Remember the first time you got absorbed in a book and the whole world came to life in your head? That same awe and imaginative glee is to be found in Circa 69’s The Cube. Blending Unity 3D and Oculus Rift VR technologies with the age-old art of storytelling, this work is a thrilling taster of how cutting edge technologies and theatre may go hand in hand in the future.

The Cube picks up from Circa 69’s Beyond The Bright Black Edge of Nowhere presented at last year’s Digital Festival. Both performances deal with the mysterious disappearance of eight students from Magic Valley Liberal Arts College in Idaho in 1959. Letters written by the students to their parents were all that was ever found of them, describing a journey to “the bright black edge of nowhere”. The letters were discovered in a black wooden cube fifty miles into the Great Basin Desert. This cube is where this new exploration of the story begins.

Audience members are led to the basement The Old Market theatre – already out of the safer, familiar territory of the theatre space and into something new. There’s a sense of trying to generate the same feeling of excitement mixed with unease present at certain immersive theatre events.

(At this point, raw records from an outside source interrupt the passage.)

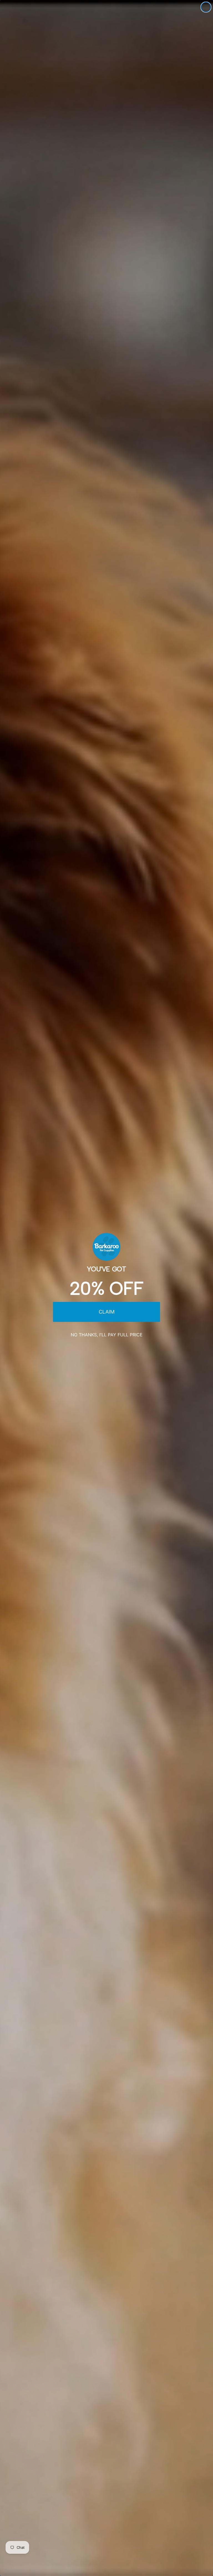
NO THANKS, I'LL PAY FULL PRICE (107, 1334)
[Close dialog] (206, 7)
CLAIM (107, 1312)
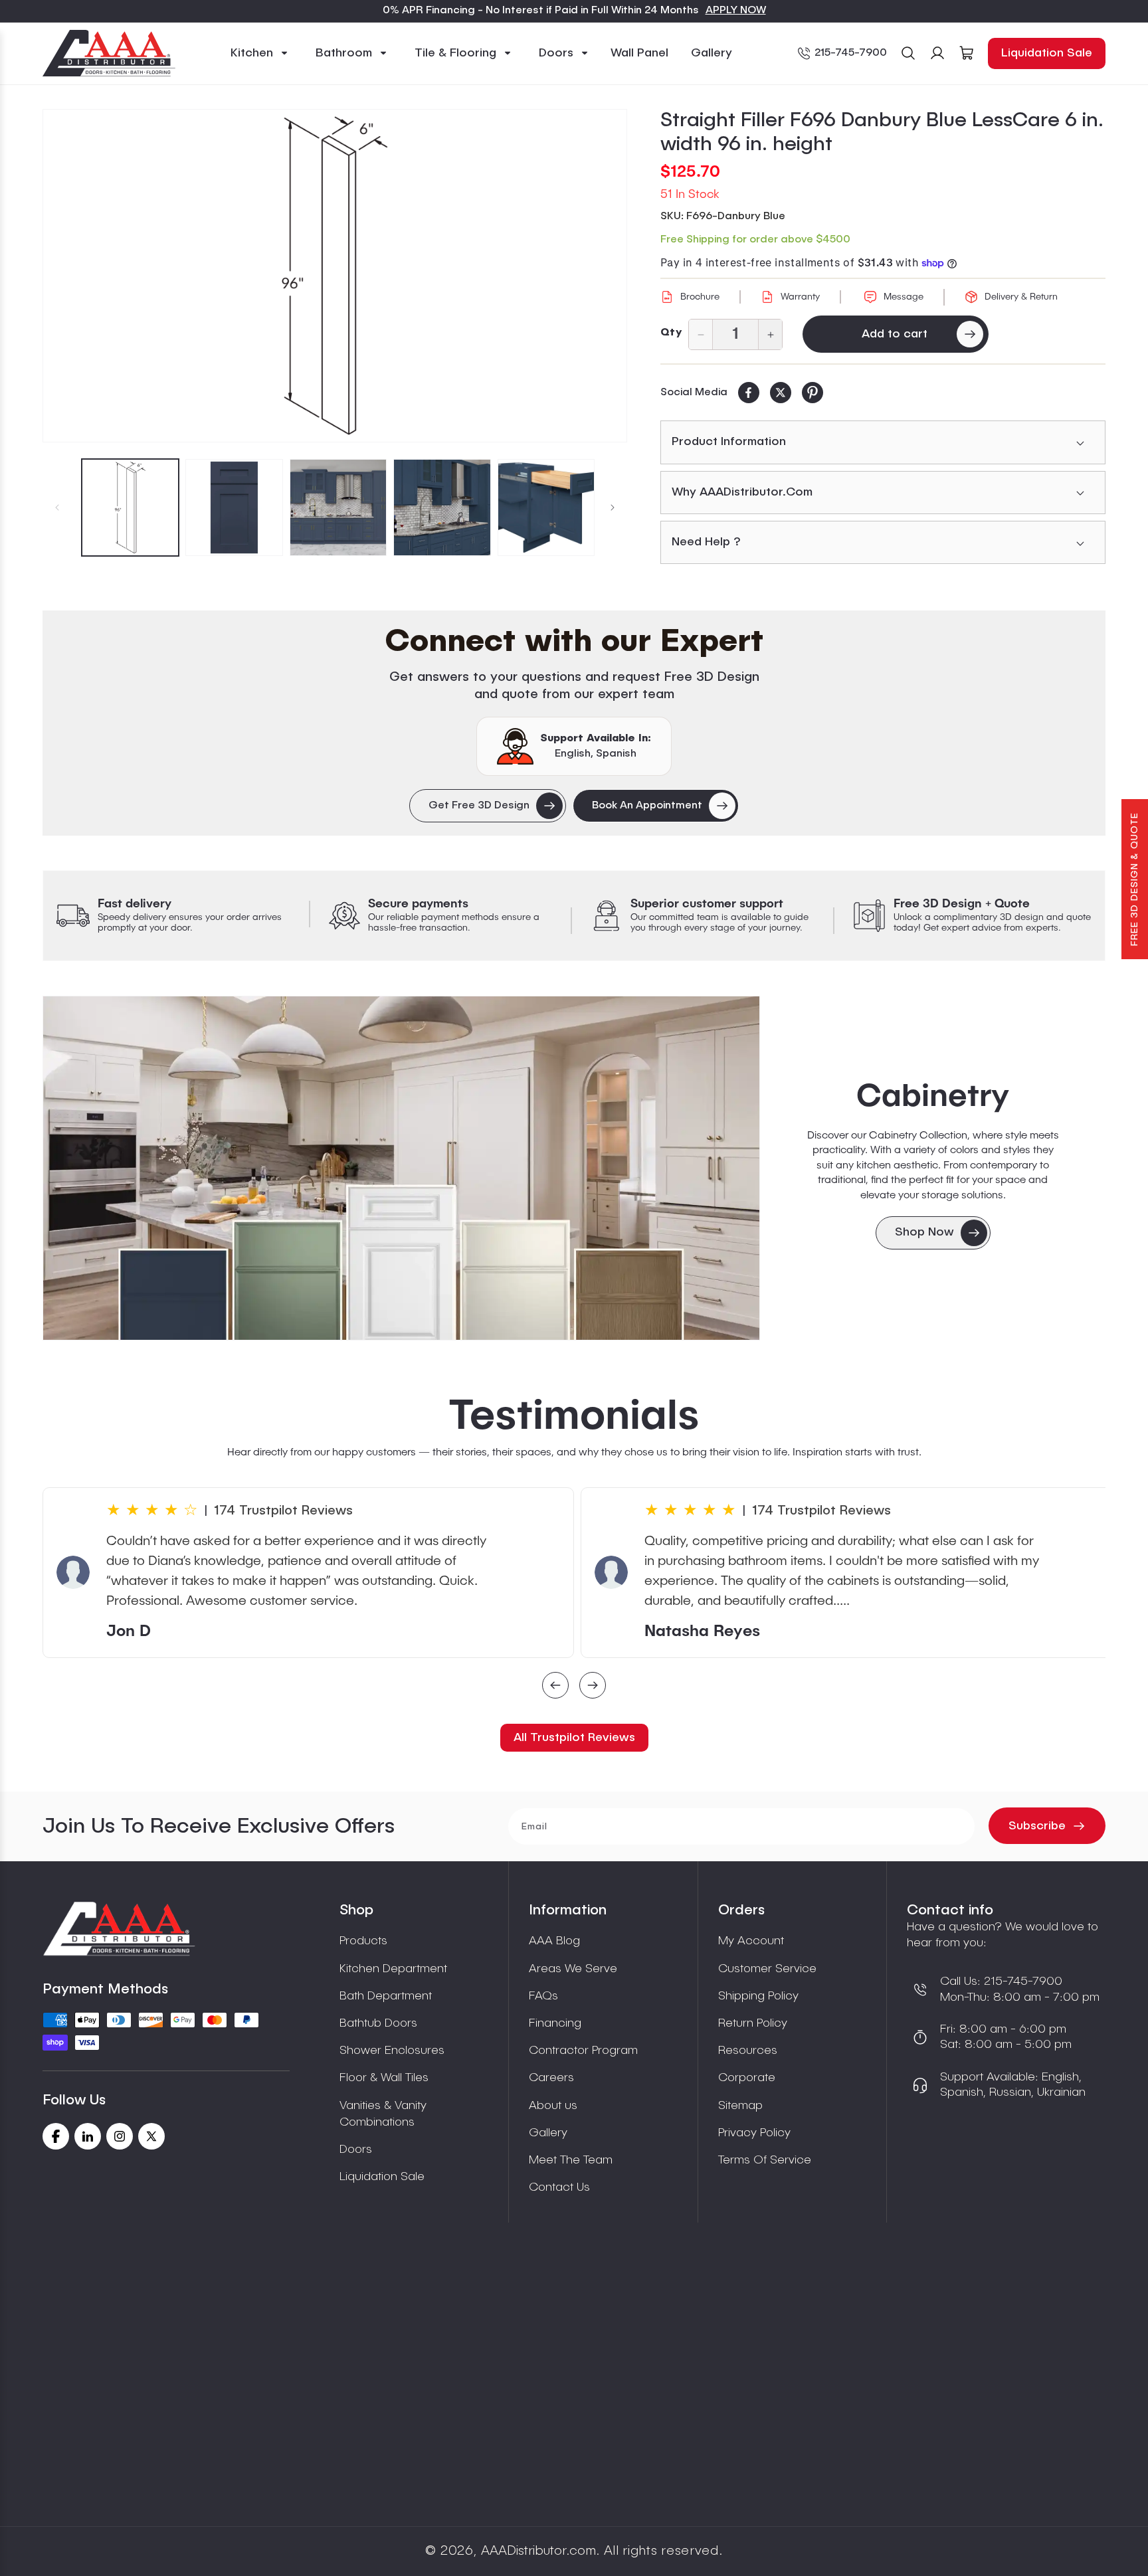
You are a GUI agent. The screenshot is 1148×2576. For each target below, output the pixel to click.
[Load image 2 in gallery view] (233, 507)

I am led into a room by myself, my own version of the cube; in front of me a table, a chair in which I am told to sit, and opposite me a man in a suit. This man is, presumably, Simon Wilkinson creator of The Cube. He shows me a photograph of his granddad and tells me how, as a twelve-year-old boy, his grandfather gave him a copy of Mysteries of the World magazine. Inside the magazine was the story of the 1959 Idaho disappearance that began to haunt Wilkinson.

After this brief introduction I am helped into my augmented reality headset and headphones. The story begins; the landscape shifts from inside the cube – letters scattered over the table – to the desert with a burned out school bus and then suddenly I’m falling down a shaft. I look up and see the sky disappearing, look down and a distant image of the Earth grows ever closer. The experience ends in outer space and if you thought Alfonso Cuarón’s Gravity was impressive, you’re going to love this. The technology is mind-blowing.

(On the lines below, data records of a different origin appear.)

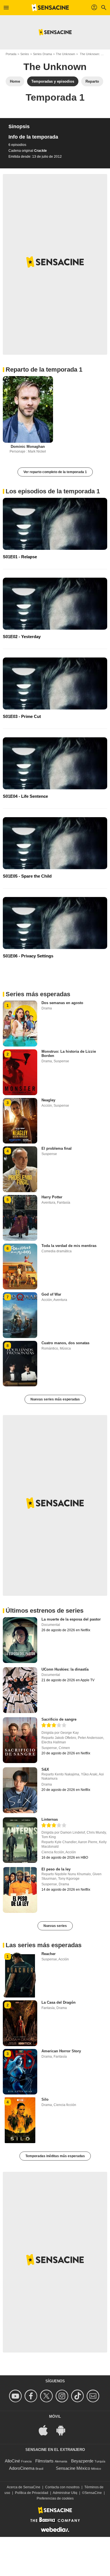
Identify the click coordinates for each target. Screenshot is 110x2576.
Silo (45, 2099)
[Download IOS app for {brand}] (46, 2430)
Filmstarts (44, 2461)
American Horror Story (61, 2051)
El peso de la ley (56, 1869)
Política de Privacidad (31, 2493)
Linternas (49, 1819)
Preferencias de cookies (55, 2498)
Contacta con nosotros (62, 2487)
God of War (51, 1294)
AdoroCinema (21, 2468)
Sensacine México (73, 2468)
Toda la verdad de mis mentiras (68, 1246)
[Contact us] (94, 2396)
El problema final (56, 1148)
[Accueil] (50, 7)
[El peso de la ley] (20, 1890)
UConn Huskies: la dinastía (65, 1669)
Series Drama (42, 54)
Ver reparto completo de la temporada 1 (55, 472)
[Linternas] (20, 1840)
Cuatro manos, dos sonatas (65, 1343)
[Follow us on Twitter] (47, 2396)
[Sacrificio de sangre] (20, 1740)
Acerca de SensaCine (23, 2487)
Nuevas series (55, 1926)
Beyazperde (82, 2461)
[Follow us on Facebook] (32, 2396)
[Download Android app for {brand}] (64, 2430)
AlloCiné (12, 2461)
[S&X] (20, 1790)
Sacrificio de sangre (58, 1719)
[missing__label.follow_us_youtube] (16, 2396)
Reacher (48, 1954)
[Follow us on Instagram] (63, 2396)
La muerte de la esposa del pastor (71, 1619)
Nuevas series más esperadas (55, 1399)
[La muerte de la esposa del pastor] (20, 1640)
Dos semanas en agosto (62, 1003)
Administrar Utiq (65, 2493)
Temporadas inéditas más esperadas (55, 2156)
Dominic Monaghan (28, 446)
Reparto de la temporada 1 (44, 369)
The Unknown (65, 54)
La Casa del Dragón (58, 2002)
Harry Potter (51, 1197)
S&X (45, 1769)
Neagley (48, 1100)
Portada (11, 54)
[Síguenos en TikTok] (78, 2396)
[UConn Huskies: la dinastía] (20, 1690)
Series (24, 54)
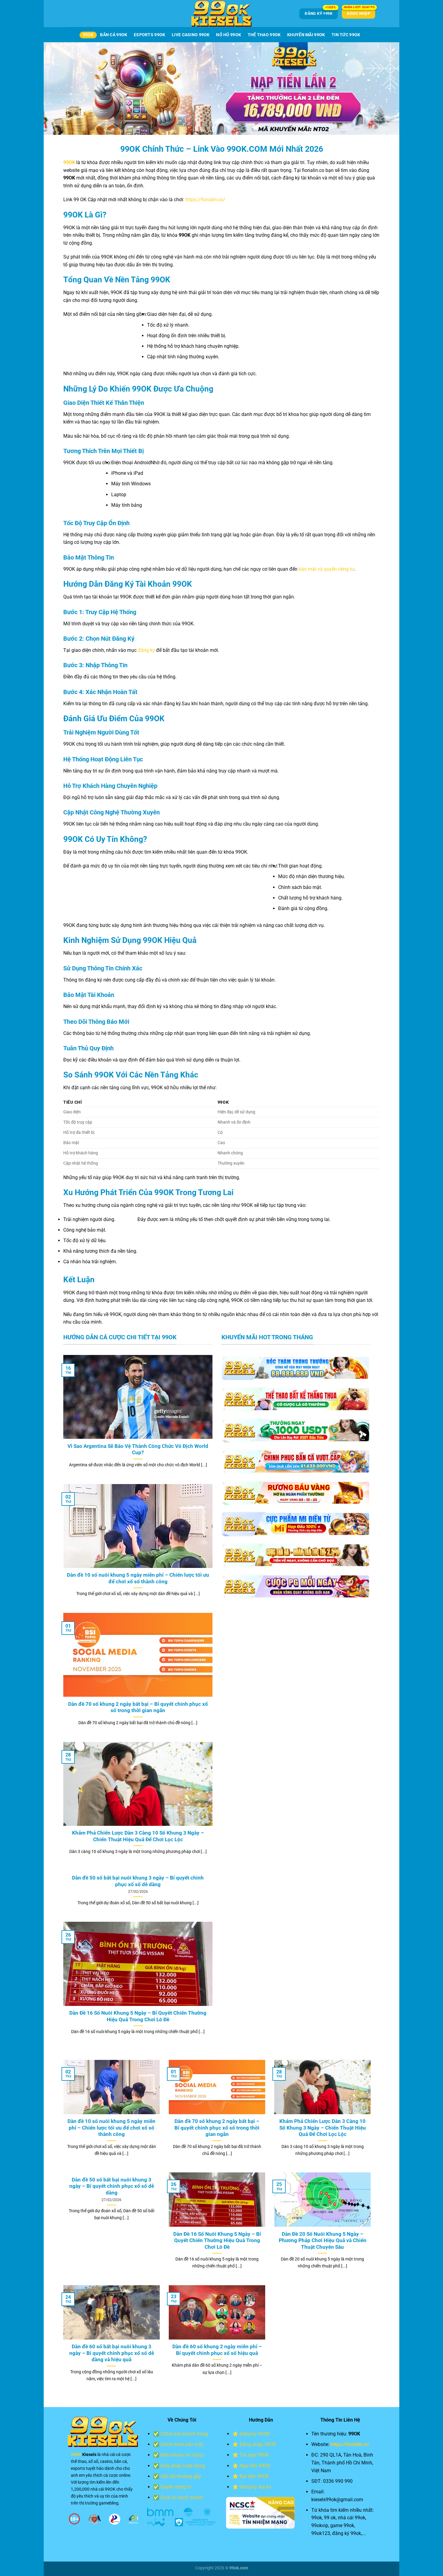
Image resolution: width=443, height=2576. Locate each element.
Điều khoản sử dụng (181, 2455)
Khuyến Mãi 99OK (306, 34)
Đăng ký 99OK (255, 2434)
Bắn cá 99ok (113, 34)
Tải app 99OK (254, 2455)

The experience ends all too quickly and, as I remove my headgear, I notice an envelope on the table instructing me to take it. Later, reading the 13 page letter from one of the students to their dad I realise the latter part of this is what I was hearing through my headphones. Apart from a few key phrases I had pretty much forgotten the narrative I had heard –  too distracted by the awe-inspiring visuals  – and so was glad to have the letter to try to make some sort of sense of the experience.

I’m eager to see where The Cube develops. As an usual visual adventure it’s fantastic, but as a piece of theatre with a strong narrative it needs some work. More time is definitely needed for the audience member to settle into the new world they’re inhabiting. Keeping the experience so short means it’s a thrill, but the subtleties of the narrative and its mysteries are lost. The balance between the live performance aspects and the augmented reality could also use some work. All this, though, will come with time and I’m hoping we’ll have a fuller version of The Cube at next year’s Digital Festival. For now if you’re after an unusual, thrilling and stunning experience I thoroughly recommend The Cube.